The (Jewish) Sixth Sense
By George E. Johnson
In his autobiography, Songs My Mother Taught Me, Marlon Brando writes at length about the transformative role Jews played in his personal development in the 1940s. At the conclusion of his tribute to Jews and Judaism, Brando tries to reduce what is special about Jews to a single word: sechel. “There’s a Yiddish word, seychel [sic], that provides a key explaining the most profound aspects of Jewish culture,” he says. “It means to pursue knowledge and to leave the world a better place than when you entered it… It must be this cultural tradition that accounts for their amazing success, along with Judaism, the one constant that survived while the Jews were dispersed around the world.” With these words, Brando tapped deep into the multi-layered meanings of the word sechel, a word that is as old as the Jewish people and plays a key role in the moral and cultural conceptions of Jewish life.
Sechel is both a Hebrew and a Yiddish word, the Hebrew meanings having been absorbed into Yiddish.
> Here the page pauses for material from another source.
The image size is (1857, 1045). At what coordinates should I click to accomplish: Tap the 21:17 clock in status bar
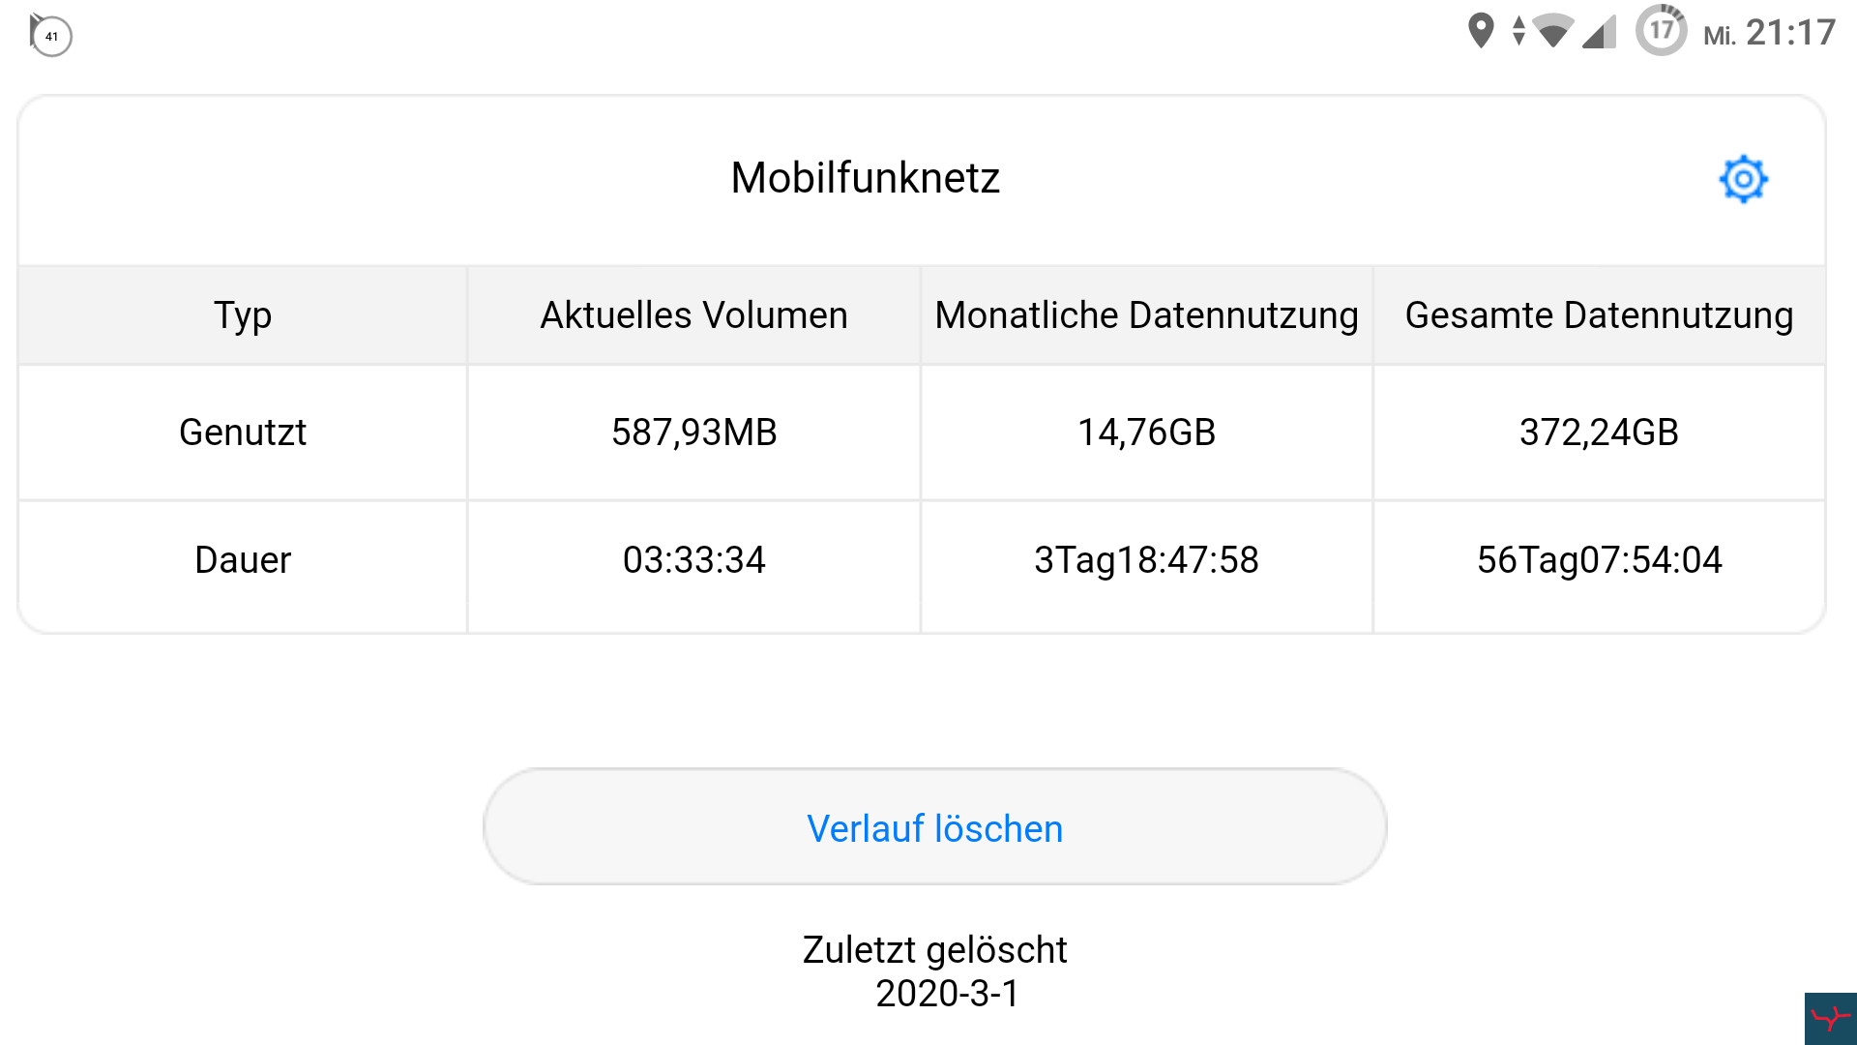click(1790, 33)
Pronounced sekhel in Modern/Israeli Hebrew and seykhel in Yiddish, it can mean intelligence, smarts, brains, reason, common sense, cleverness or even wisdom. Sechel is defined in the authoritative Eben Shoshan Hebrew Dictionary as “the spiritual ability to think, to weigh, the strength to judge and to come to a resolution.” Michael Swirsky, an Israel-based educator and translator of Hebrew texts, distinguishes sechel from chochma, and other Hebrew words for wisdom, as “a trait, like IQ or good sense” that one is endowed with. “Chochma, binah and da’at,” Swirsky explains, “are skills, talents or traits that could take a lifetime to acquire.”
At home in many a Yiddish proverb, sechel is generally considered to be an enviable quality. A typical piece of advice: “With a horse you look at the teeth; with a person, you look at their sechel.” Another: “For money you get everything except sechel.” Or: “Ask advice from everyone, but act with your own sechel.” However, it often is used as a not-so-subtle negative jibe. In his 2008 book, Just Say Nu: Yiddish for Every Occasion When English Just Won’t Do, Michael Wex notes with not a small touch of irony that “Yiddish is blessed with a wealth of expressions to describe anyone less intelligent than the speaker,” including such gems as “She has as many brains (saykhl) as a church has mezuzahs!”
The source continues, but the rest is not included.